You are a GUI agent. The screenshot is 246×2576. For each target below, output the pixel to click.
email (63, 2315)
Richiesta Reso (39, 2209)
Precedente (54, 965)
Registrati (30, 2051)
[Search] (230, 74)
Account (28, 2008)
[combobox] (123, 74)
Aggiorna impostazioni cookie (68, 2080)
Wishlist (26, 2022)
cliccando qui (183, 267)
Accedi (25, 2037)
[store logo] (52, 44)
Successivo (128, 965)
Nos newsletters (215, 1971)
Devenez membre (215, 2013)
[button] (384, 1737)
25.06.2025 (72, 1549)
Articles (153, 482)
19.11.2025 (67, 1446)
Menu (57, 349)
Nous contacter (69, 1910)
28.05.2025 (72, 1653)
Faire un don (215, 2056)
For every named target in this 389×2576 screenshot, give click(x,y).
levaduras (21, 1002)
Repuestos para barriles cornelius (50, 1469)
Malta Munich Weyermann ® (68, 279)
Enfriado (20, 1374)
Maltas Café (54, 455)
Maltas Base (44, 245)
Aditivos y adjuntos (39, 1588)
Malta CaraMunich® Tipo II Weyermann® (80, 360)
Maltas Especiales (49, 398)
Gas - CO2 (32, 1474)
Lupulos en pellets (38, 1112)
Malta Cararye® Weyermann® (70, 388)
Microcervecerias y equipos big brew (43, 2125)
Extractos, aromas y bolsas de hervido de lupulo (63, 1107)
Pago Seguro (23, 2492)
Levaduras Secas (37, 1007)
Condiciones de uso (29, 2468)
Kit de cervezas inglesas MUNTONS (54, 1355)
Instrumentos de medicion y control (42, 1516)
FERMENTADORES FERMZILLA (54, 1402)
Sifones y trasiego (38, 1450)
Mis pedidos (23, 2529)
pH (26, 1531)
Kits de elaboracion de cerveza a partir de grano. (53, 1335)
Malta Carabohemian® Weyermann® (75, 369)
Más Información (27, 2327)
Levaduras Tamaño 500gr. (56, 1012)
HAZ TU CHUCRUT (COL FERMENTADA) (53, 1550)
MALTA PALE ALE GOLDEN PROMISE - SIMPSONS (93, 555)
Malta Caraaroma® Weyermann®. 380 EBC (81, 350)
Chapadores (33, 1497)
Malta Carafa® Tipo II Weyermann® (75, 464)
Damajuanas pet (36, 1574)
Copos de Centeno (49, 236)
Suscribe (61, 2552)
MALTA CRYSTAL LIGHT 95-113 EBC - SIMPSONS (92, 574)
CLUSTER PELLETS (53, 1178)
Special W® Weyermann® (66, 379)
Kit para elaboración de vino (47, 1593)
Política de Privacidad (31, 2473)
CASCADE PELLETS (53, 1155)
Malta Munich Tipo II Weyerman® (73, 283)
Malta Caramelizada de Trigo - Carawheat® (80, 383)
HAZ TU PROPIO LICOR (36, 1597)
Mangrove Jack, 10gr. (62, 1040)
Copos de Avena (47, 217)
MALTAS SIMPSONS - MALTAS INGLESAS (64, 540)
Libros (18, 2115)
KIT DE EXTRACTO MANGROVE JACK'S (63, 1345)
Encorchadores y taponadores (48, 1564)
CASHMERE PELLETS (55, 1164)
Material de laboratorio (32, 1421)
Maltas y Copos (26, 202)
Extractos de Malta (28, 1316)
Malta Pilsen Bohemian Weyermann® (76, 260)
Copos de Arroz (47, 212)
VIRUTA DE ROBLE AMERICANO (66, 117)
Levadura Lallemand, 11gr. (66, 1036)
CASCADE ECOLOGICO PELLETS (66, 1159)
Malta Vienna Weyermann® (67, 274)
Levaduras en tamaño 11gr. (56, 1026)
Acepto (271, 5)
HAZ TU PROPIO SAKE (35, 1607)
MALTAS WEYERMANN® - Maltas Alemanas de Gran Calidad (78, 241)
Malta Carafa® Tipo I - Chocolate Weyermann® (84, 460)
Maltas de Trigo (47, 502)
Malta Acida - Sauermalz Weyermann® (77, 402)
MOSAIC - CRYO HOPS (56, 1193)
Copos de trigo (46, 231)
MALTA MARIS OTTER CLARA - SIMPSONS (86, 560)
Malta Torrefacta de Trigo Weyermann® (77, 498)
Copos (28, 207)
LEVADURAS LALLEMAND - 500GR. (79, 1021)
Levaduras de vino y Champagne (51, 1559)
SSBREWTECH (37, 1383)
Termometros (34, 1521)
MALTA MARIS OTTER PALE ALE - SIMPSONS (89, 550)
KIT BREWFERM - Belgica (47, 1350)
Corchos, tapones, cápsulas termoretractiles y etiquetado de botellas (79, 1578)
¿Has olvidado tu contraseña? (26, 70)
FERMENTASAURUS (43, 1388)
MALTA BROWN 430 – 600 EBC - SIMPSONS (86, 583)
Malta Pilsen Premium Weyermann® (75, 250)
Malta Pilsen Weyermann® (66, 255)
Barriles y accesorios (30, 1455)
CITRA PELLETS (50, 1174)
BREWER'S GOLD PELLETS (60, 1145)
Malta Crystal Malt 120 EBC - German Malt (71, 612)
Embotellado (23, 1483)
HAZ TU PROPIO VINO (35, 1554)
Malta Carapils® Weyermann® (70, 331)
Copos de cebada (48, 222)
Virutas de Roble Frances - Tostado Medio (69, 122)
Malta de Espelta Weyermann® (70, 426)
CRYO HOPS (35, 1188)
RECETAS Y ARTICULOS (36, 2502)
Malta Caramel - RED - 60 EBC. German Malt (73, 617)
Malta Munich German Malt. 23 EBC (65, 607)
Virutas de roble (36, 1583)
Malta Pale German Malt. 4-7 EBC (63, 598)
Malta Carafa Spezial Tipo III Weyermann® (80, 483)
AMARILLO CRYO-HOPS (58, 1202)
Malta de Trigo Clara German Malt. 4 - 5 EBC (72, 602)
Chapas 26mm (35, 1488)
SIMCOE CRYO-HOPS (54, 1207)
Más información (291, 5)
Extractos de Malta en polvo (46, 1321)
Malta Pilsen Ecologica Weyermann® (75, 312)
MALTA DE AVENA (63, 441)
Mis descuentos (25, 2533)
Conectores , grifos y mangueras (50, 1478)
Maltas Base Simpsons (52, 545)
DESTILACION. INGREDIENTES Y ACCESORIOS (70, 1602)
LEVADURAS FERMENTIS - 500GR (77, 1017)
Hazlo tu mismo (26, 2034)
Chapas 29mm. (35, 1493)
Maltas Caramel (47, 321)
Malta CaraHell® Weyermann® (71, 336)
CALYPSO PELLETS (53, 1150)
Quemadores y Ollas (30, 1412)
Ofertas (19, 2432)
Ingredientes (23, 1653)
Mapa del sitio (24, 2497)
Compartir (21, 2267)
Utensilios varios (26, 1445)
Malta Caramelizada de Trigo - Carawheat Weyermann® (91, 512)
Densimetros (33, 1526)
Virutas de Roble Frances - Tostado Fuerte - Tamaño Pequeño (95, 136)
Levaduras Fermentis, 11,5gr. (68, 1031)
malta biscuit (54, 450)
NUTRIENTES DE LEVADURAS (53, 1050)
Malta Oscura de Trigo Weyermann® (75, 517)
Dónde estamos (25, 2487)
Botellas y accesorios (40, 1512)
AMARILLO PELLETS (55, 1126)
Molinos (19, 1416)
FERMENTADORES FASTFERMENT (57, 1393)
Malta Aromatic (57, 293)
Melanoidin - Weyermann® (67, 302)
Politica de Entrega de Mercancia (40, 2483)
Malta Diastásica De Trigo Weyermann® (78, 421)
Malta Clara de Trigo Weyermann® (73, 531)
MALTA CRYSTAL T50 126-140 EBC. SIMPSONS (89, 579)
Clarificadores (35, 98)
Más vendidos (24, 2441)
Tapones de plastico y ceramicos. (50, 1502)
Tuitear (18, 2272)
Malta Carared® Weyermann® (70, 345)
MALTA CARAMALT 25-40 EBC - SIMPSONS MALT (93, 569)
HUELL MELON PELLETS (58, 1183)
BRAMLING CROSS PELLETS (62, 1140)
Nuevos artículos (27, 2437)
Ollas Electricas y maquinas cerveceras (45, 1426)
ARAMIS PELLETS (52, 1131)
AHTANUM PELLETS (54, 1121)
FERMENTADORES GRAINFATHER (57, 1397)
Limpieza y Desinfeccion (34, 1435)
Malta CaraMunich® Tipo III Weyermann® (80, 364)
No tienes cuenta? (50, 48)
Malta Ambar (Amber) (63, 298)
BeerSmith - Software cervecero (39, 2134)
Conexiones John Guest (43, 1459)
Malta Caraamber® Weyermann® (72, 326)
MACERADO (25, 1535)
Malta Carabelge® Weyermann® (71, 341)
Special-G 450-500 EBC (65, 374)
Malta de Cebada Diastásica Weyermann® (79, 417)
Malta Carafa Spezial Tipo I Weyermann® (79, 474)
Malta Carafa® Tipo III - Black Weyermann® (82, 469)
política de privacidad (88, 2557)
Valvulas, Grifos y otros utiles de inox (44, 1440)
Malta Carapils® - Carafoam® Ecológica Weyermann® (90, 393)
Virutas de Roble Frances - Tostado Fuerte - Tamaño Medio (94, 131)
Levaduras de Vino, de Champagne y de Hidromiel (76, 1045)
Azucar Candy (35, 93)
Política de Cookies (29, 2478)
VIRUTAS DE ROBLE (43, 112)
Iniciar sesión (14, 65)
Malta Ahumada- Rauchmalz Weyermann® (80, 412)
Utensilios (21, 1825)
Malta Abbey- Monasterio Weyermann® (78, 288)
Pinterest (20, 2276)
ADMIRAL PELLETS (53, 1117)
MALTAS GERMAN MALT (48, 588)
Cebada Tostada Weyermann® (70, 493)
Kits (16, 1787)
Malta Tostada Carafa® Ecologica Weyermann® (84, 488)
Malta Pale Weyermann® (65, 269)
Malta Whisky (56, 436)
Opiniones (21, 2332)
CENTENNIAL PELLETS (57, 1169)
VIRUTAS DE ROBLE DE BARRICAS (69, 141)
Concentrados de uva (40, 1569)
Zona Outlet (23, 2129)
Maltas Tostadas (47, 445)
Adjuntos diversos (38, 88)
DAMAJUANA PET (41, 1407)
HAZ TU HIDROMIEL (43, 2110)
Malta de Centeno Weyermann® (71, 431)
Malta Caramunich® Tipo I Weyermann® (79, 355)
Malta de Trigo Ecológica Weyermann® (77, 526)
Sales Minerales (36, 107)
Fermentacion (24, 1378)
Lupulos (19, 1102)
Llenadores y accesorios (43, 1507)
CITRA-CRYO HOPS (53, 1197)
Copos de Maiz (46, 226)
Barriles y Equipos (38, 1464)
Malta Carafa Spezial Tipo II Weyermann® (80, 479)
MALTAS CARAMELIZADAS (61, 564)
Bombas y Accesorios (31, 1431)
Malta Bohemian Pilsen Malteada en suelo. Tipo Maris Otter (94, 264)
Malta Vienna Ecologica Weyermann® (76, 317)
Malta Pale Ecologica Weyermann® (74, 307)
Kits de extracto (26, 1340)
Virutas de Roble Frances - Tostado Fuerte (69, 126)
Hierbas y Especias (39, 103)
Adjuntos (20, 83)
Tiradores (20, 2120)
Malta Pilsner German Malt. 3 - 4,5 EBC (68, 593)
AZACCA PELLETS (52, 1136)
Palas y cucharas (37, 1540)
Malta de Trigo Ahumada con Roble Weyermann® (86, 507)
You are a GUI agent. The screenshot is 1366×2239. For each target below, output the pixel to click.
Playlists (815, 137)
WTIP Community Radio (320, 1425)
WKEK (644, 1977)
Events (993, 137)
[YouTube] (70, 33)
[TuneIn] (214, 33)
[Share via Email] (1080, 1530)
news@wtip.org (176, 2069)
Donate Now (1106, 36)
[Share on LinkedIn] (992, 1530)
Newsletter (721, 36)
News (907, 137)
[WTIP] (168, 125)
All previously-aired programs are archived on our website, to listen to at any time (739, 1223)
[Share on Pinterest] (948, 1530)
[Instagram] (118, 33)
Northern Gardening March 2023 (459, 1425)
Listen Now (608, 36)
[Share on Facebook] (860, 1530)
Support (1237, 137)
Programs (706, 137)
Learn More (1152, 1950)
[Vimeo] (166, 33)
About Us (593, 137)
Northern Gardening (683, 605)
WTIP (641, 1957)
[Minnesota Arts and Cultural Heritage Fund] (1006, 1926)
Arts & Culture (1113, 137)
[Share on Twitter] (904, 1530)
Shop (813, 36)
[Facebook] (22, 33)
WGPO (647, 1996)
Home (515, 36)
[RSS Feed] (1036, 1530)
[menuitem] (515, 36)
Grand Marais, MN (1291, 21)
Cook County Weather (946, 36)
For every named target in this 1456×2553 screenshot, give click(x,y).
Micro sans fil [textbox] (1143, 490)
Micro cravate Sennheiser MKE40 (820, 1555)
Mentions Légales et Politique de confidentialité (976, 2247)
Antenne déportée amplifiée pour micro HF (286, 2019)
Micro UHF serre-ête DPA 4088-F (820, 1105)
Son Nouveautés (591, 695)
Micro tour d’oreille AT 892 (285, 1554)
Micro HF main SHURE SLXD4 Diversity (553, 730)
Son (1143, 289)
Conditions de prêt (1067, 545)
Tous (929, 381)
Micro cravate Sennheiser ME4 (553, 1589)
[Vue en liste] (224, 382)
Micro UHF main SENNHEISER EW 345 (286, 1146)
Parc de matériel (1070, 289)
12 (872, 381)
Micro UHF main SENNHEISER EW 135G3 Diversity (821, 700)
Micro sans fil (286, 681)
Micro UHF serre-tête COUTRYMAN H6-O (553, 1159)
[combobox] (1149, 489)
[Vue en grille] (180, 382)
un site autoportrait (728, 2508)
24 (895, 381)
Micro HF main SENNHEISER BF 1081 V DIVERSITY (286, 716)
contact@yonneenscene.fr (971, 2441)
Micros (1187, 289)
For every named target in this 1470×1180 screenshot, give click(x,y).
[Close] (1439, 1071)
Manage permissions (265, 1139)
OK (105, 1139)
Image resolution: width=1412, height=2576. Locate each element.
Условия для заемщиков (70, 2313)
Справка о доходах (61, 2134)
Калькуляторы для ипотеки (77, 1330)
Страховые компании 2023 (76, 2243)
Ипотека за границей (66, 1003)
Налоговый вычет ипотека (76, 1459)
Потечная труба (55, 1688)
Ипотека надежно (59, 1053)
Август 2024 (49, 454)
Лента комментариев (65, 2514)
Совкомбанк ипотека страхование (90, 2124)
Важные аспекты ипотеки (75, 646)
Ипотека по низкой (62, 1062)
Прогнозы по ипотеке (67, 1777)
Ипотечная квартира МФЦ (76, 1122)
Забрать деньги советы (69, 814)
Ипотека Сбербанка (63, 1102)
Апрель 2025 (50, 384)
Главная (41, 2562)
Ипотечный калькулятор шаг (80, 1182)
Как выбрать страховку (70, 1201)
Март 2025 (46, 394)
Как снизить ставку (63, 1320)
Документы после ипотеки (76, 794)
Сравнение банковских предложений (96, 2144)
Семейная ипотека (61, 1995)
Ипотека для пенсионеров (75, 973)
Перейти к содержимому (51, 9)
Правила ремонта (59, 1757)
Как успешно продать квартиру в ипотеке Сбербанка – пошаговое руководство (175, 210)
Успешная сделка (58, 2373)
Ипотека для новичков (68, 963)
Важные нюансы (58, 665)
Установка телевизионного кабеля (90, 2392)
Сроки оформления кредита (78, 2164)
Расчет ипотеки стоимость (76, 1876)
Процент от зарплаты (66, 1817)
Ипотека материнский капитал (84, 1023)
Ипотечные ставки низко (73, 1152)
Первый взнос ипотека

★ ★ ★ ★

Requirement: Gather all lines of the records that include the word "para".

Exercise answer:
Repuestos para barriles cornelius (50, 1469)
Kit para elaboración de vino (47, 1593)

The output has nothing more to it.